音楽喫茶『松和』の昼下がり・3
昼過ぎて、ちょっと時間の流れが緩やかに感じる午後の昼下がり。今日の音楽喫茶『松和』の昼下がりは、雨の日の昼下がり。
雨がしとしと降っている。その雨のせいか、ジャズ喫茶のお店の中は、人がまばら。雨音だけが室内に響き、そんな穏やかな時間がゆったりと流れていく「午後の昼下がり」の時間帯。そんな穏やかな時間が流れていく「午後の昼下がり」には、その雰囲気を壊さない、それなりのジャズ盤を流したい。

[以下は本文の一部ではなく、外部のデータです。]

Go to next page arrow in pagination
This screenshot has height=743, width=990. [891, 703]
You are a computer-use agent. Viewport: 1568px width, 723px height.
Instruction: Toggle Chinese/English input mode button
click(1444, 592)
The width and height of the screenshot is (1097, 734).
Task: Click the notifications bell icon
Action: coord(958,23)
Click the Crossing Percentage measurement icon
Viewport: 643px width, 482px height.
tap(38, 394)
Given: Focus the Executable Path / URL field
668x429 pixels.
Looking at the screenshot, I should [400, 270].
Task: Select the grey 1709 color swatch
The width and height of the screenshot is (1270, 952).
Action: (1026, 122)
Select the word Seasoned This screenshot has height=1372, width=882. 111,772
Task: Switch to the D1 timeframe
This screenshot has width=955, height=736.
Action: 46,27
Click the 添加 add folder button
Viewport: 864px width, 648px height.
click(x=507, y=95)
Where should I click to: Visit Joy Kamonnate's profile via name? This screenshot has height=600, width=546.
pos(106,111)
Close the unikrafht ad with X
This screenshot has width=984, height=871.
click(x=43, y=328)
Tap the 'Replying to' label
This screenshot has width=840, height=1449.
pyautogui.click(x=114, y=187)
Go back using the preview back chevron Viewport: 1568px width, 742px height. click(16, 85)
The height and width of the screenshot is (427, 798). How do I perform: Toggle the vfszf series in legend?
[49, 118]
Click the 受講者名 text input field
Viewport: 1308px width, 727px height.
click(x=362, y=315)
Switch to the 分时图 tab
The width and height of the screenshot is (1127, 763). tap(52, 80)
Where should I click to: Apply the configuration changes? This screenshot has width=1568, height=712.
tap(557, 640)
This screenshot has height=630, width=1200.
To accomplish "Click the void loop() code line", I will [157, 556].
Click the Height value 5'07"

雨の日の静かで穏やかな昼下がり。やっぱり、ここは「穏やかで優しいジャズ・ギター」が良い。今日はジム・ホールのエレギの音を愛でてみたい。
今をときめく人気No.1ギタリストのパット・メセニー。このNo.1ギタリストが、敬愛してやまない、お気に入りのギタリストが、この「ジム・ホール」。この「ジム・ホール」、そもそもリーダー作が少なく、それゆえ、ギタリストとしては地味な存在。
例えば、パット・メセニーの若いファンの中でも、この「ジム・ホール」の名前を知らない方が多い。しかしながら、パットのファンであれば、先にご紹介した『It's Nice To Be With You - Jim Hall in Berlin』(7月15日のブログ・左をクリック)を聴けば、なぜ、パットがジム・ホールの大ファンなのか、至極、納得いく方が多いのではないか。
ギター・シンセサイザーなどを駆使した「派手な」メセニーを聴けば「?」だが、6玄ギター1本で、シンプルに、かつ、鯔背に弾きこなすメセニーのギターの音を聴けば、いかに、メセニーが、この「ジム・ホール」を尊敬し、アイドルとしてきたかが良くわかる。
このメセニーお気に入りのギタリストであり、敬愛してやまない先輩ギタリストである「ジム・ホール」とのデュオがこのアルバム『Jim Hall & Pat Metheny』(写真)である。
このデュオ・アルバム、先にジム・ホールの名前が先に来ているが、単にパットより先輩で、パットの敬愛するギタリストなので、先に名前を譲っているわけではない。このアルバムでは、明らかにジム・ホールが、パットをリードし、圧倒しているのだ。
そりゃあ、パットだって黙っちゃいないが、要所要所ではジム・ホールがビシッときめて、ぐいぐい、パットを引っ張っている。そして、パットは、敬愛する「先生」であるジム・ホールの後を神妙についていく。そして、パットはその卓越したテクニックと歌心で、ジム・ホールのギターをしっかりとバッキングする。
とにかく全編美しく、時に幽玄、時にダイナミックに、時に緩やかに、時に静謐に、ジャズ・ギターの全てのテクニックと美しさが、このデュオに凝縮されている。このアルバムに詰まっている、ジム・ホールとパット・メセニーの「穏やかで優しいジャズ・ギター」の音が、雨の日の静かで穏やかな昼下がりにピッタリ。
でも、単に「穏やかで優しいジャズ・ギター」で留まってはいませんぜ。聴き耳立て出したら、終わりまで一気に聴き通してしまうくらい、ジム・ホールとパット・メセニーも適度なテンションを張りながら、結構、硬派な純ジャズ・ギターのフレーズを弾きまくっています。
★大震災から2年5ヶ月。決して忘れない。まだ2年。常に関与し続ける。がんばろう東北、がんばろう関東。自分の出来ることから復興に協力し続ける。